## WORK REQUIRED
Give again the line that contains "Пилки, Бафи, Полірувальники (309, 1029)" and every line after it to the end of the records. Keep them exactly as they are and add nothing.

## EXERCISE MATERIAL
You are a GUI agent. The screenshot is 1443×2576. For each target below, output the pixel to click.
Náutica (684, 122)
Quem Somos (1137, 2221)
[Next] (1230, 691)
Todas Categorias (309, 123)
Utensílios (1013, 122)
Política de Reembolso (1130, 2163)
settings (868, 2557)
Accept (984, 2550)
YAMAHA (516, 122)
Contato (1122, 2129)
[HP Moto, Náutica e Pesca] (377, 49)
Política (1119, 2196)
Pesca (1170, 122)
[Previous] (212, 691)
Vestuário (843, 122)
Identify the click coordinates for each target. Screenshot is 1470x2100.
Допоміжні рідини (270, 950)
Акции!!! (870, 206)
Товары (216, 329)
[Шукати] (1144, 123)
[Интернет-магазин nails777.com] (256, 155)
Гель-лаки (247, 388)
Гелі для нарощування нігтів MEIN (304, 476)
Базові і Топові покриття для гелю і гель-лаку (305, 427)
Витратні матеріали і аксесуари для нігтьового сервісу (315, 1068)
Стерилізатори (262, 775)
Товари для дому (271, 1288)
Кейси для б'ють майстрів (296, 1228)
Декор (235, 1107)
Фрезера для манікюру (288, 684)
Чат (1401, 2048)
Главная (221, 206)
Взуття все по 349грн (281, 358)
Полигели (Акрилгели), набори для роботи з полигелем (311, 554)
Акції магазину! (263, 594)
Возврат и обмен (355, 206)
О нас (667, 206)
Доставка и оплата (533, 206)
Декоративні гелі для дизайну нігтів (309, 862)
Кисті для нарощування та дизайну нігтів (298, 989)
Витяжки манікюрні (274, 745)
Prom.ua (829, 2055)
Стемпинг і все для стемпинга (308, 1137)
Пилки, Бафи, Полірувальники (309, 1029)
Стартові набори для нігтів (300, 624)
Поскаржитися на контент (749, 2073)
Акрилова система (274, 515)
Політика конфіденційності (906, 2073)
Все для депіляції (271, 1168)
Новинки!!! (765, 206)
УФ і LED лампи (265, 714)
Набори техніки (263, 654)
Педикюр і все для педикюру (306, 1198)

## WORKED SOLUTION
Пилки, Бафи, Полірувальники (309, 1029)
Стартові набори для нігтів (300, 624)
Поскаржитися на контент (749, 2073)
Акрилова система (274, 515)
Політика конфіденційності (906, 2073)
Все для депіляції (271, 1168)
Новинки!!! (765, 206)
УФ і LED лампи (265, 714)
Набори техніки (263, 654)
Педикюр і все для педикюру (306, 1198)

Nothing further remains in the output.